Quantum‐Dot‐Induced Energy Filtering Effect in Organic Thermoelectric Nanocomposites

Abstract Thermoelectric (TE) charge transport in organic TE nanocomposite systems is a critical consideration in designing high‐performance TE materials. Here, the relationship between the TE properties and energy structure of conducting polymer/quantum dot (QD) nanocomposites is systematically investigated by developing a potential wall or potential well in poly(3,4‐ethylenedioxythiophene):poly(styrenesulfonate) (PEDOT:PSS) with CdTe QDs. The added QDs are primarily distributed within the electrically insulating PSS shell and act as stepping stones for charge transport between PEDOT‐rich grains. The embedded QDs generate an energy‐filtering effect, which is induced by both potential wall and potential well states established by the QDs in the PEDOT:PSS films. The induced energy‐filtering effect increases the Seebeck coefficient S with limited loss of electrical conductivity σ, thereby overcoming the TE trade‐off relation S ∝ σ −1/4. The energy‐filtering effect is optimized by carefully controlling the QD size.
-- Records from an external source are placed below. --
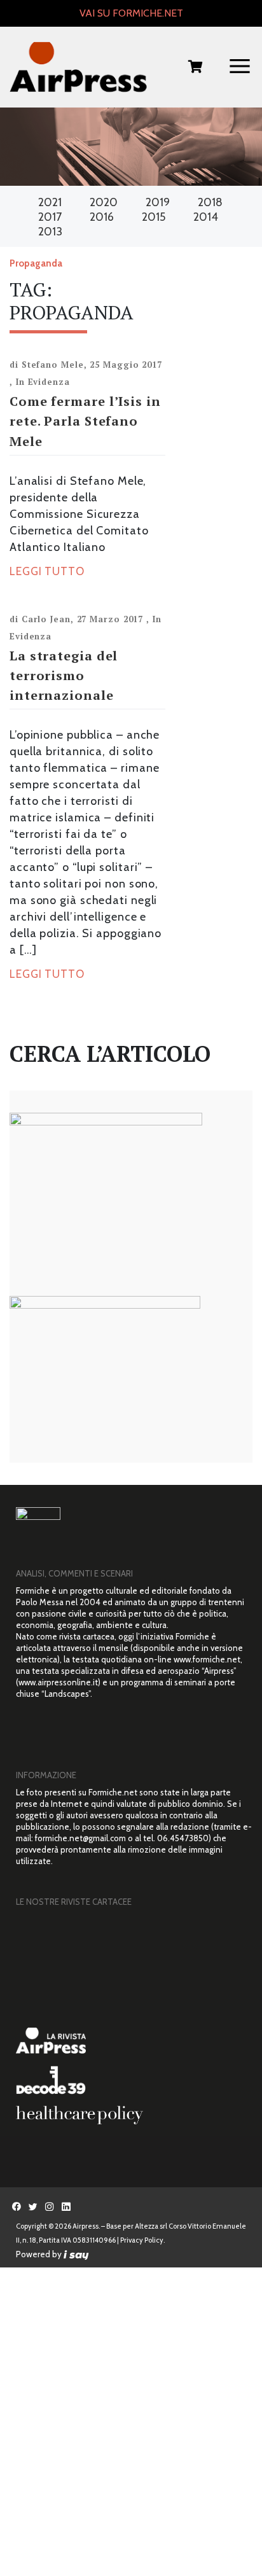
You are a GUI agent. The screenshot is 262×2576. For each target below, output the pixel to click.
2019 (158, 202)
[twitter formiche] (33, 2206)
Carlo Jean (46, 619)
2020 (104, 202)
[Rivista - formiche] (134, 1968)
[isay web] (76, 2254)
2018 (210, 202)
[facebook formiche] (16, 2206)
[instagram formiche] (49, 2206)
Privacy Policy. (142, 2240)
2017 (50, 217)
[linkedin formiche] (66, 2206)
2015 (153, 217)
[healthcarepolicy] (134, 2115)
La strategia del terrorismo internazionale (64, 675)
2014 (205, 217)
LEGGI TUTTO (47, 571)
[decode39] (134, 2079)
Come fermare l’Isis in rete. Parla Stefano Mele (85, 421)
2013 (50, 232)
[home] (78, 67)
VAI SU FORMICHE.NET (131, 13)
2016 (102, 217)
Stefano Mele (53, 364)
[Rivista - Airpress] (134, 2041)
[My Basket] (195, 68)
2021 (50, 202)
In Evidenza (43, 381)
The PEDOT:PSS/QD nanocomposite containing the smallest QDs exhibits a power factor of 173.8 µW m−1 K−2, which is 80% larger than the value for the pristine PEDOT:PSS film. This work suggests a strategy for designing TE nanocomposites with improved TE performance and emphasizes the importance of fine‐tuning the interfacial energy gap to achieve an effective energy‐filtering effect.